Have the Hackers Got Your
Number?
Patrick Collinson
Saturday May 18, 2002
The Guardian
Think your credit card details are confidential? Then think again. Highly personal information is being sold to fraudsters on the internet - and Patrick Collinson discovered just how easy it all is.
I have no idea who Sue Darnell of Pittsburgh, Pennsylvania is - but this week I got her MBNA credit card number, expiry date, telephone number and billing address. I've never been anywhere near Hawaii, but I've also got all the Citibank credit card details for Mr Dewitt White, who lives in Honolulu.
It took me just a few minutes to obtain this information - and a lot more besides. I simply tapped into the thriving cyber-bazaars operated over the internet where
organized criminal "carders" buy and sell your card number and your identity. The chat forums - where card details are sold for 40 cents to $5 (it's always dollars) - are usually operated out of web locations in the former USSR but the victims live predominantly in the US and western Europe.

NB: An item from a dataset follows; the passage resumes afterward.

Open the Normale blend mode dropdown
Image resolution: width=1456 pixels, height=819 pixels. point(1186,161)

I won't pretend to have uncovered the really big card traffickers - that's a job for the recently launched National High-Tech Crime Unit - but it is astonishing how a simple search on
Google, the internet's most popular search engine, instantly routed me to message boards where fraudsters were trading credit card information.

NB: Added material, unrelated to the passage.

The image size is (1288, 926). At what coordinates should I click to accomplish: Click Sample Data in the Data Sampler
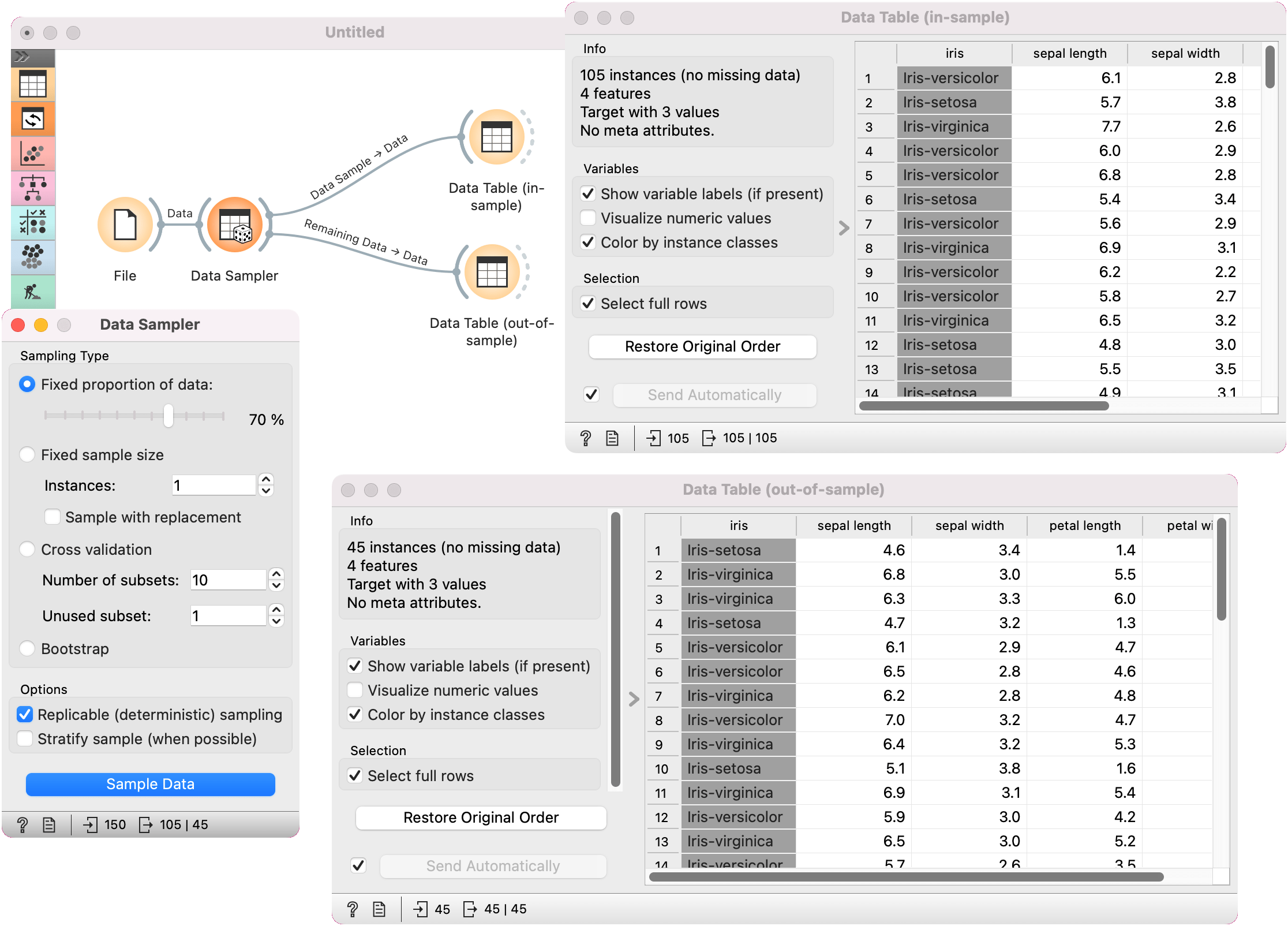pos(150,784)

The sites are clearly hijacked from legitimate operators and may only survive for a few days before being closed down. The biggest I found was one nominally giving weather satellite information for northern Canada. Others included a temporarily hijacked message board at an educational college in Oklahoma City. Both were impossible to access just a few days later.
One posting on the Canadian site from someone called "Derek" said: "We are now giving 6,000 stolen credit card numbers and the most advanced financial hacking lesson". Even though it was almost certainly a fake offer, it had clearly excited the interest of hundreds of users who had posted follow-ups.
Elsewhere, "Aldi", "Aaron" and "Mick" were trading info in a discussion entitled How to Steal or Hack a Valid Credit Card".
"Joe Black" offered four credit card details and wanted to exchange more. He had found a willing buyer in someone called "J-J".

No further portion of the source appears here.